In December, the US economy and the American tech sector ($COMPQ) showed who is boss in the world economy by blasting past employment expectations.
This comes at a time when every professional economist is calling for a gloomy outcome in the short term.
From the tech side of the equation, remote jobs are rebounding at a blistering pace.
Full-time workers plunged by 1.5 million in just one month to the lowest since February 2023.
Part-time workers made gains of 762,000 the highest on record.
Multiple jobholders hit a time-high 8.56 million.
What does this tell us?
Work from home can do more than one job and those are mainly tech jobs. A lot of the time they are IT and software engineering jobs as well.

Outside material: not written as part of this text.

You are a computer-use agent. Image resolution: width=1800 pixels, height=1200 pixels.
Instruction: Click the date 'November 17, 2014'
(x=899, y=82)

The other group this could have affected is the group affected by Bidenflation which has crippled the budget of many low-income workers living in the US and this cohort needs two low-paid jobs.
The reality is that these multiple job holders are a mix of each group.
It’s now highly common for remote workers to work 3 or 4 jobs at once because these workers don’t need to be physically present in any office.
They can simply clock in and clock out when they choose to and this has been a boon for tech companies who have taken advantage of this trend and fired many full-time workers who became too pricey.
For the past year, Silicon Valley has taken a machete and chopped off the fat from its business model.
Their leanness was a massive reason for the overperformance of tech stocks last year and even though that same boost won’t happen to the same extent in 2024, it has given the blueprint to management on how to run a tech company.
The largest economy in the world saw the addition of 216,000 new jobs in December 2023, surpassing projections of a decline from the previous month, as per data from the Labour Department.
The joblessness rate remained steady at 3.7 percent, a figure that is notably low historically and counters predictions of a slight increase.
These impressive job market statistics arise amidst the context of rising interest rates. The Federal Reserve has aggressively raised and maintained high rates for the benchmark lending rate to moderate demand and control inflation.
In terms of wages, December witnessed a consistent rise, with a 0.4 percent increase from November 2023, according to the Labor Department. Year-over-year, average hourly earnings went up by 4.1 percent.
Tech jobs are evolving into a different type of existence with agility becoming more important and that is highly positive for tech companies.
Silicon Valley was at the forefront of the firing spree last year, but job numbers were more than compensated by the additions in government, health care, and services.
The strength of the US economy means that it’s painfully obvious that traders are still too early betting that the Fed will drop rates by 1.5% by the end of 2024.
My belief is that we will end up with a drop of .5%-.75% of Fed Funds rate cuts which means we have a little ways to go to reverse from this overshoot.
This idea that the economy is stronger than people think is verified by rising wages and lower unemployment.
I do believe that high inflation and high rates are here to stay and the 0% rate of yore was just a weird anomaly that defied historic data.
Delaying the “recession” yet another year means once we absorb this pullback, tech stocks will be off to the races again.